— Goal A —
From the column on the Lions' win over the Packers, reproduce the stretch from "The game was" through "and missed tackles.".
— Goal B —
For each statement about the column on the Lions' win over the Packers, state whether the column agrees (yes or no), and quote the deciding words exactly: (i) The game was played at Lambeau Field. (ii) The Lions entered the game in first place. (iii) Fans used to fall asleep counting Aaron Rodgers touchdown passes.
## Begin Supplied text
By Chris Havel
Special to Event USA
Lions sweep Green Bay
GREEN BAY, Wis. – Insomnia, like the home team, never had a chance.
See you in 2019!
The Pack will be back!
Happy New Year >>
The Packers’ final loss in a lost season was an underwhelming event. OK, a loss helps more than a win, right? Higher draft pick, yes? But still….to the Lions? Ugh.
The game was a real yawner …… a fitting conclusion to a blah year.
The last-place Lions’ victory over the Packers Sunday at Lambeau Field was at once a wake-up call and last call: “You don’t have to go home, but you can’t stay here. The party’s over at Lambeau Field … until next season, at least.”
This most recent less-than-stellar performance may have been entertaining to Lions fans and masochists, often one and the same, but to Packers fans it was a mind-numbing atrocity. Please let 2018 be over, let the good times of 2019 roll.
Fans used to fall asleep counting Aaron Rodgers touchdown passes. Sunday, they could do so counting punts and missed tackles.
## End Supplied text
## Begin Items
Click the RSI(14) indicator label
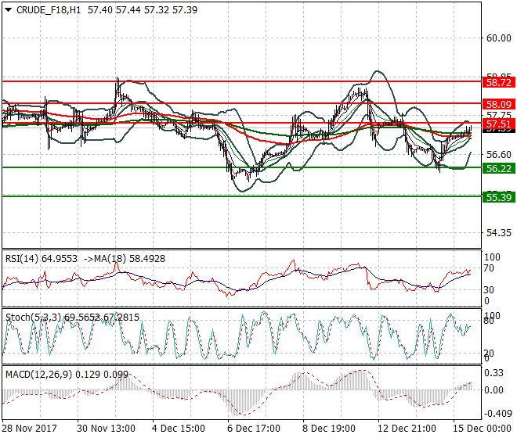 [x=23, y=259]
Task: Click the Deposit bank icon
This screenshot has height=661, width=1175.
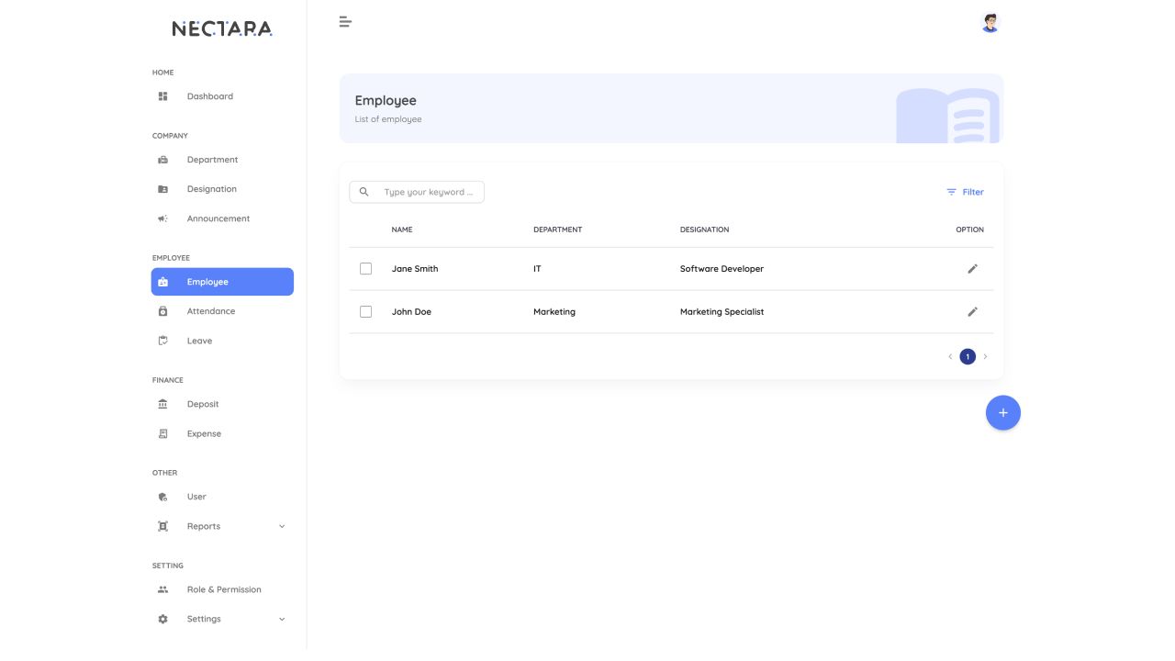Action: 163,404
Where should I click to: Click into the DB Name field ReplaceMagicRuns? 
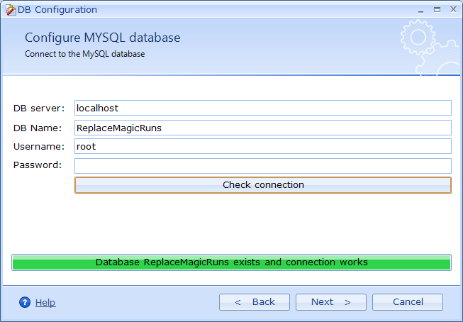pyautogui.click(x=262, y=128)
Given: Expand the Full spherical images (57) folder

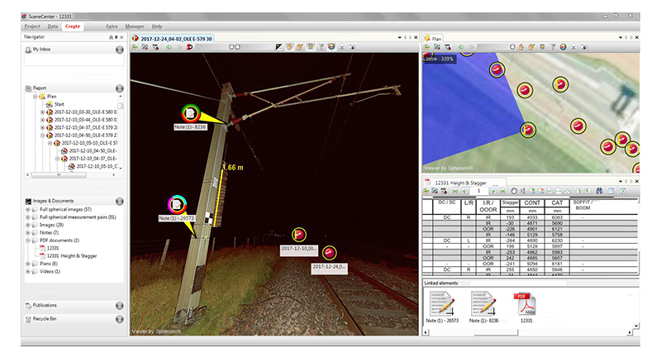Looking at the screenshot, I should pyautogui.click(x=29, y=209).
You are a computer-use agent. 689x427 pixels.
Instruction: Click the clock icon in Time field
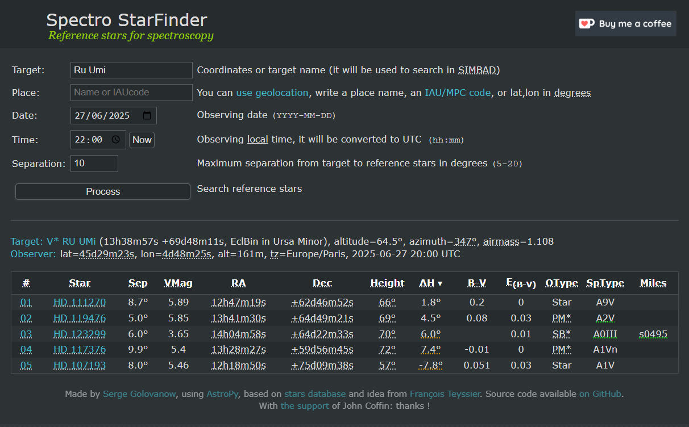coord(116,140)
## End Items
— Written response A —
The game was a real yawner …… a fitting conclusion to a blah year.
The last-place Lions’ victory over the Packers Sunday at Lambeau Field was at once a wake-up call and last call: “You don’t have to go home, but you can’t stay here. The party’s over at Lambeau Field … until next season, at least.”
This most recent less-than-stellar performance may have been entertaining to Lions fans and masochists, often one and the same, but to Packers fans it was a mind-numbing atrocity. Please let 2018 be over, let the good times of 2019 roll.
Fans used to fall asleep counting Aaron Rodgers touchdown passes. Sunday, they could do so counting punts and missed tackles.

— Written response B —
(i) Yes: "The last-place Lions’ victory over the Packers Sunday at Lambeau Field"
(ii) No: "The last-place Lions’ victory"
(iii) Yes: "Fans used to fall asleep counting Aaron Rodgers touchdown passes."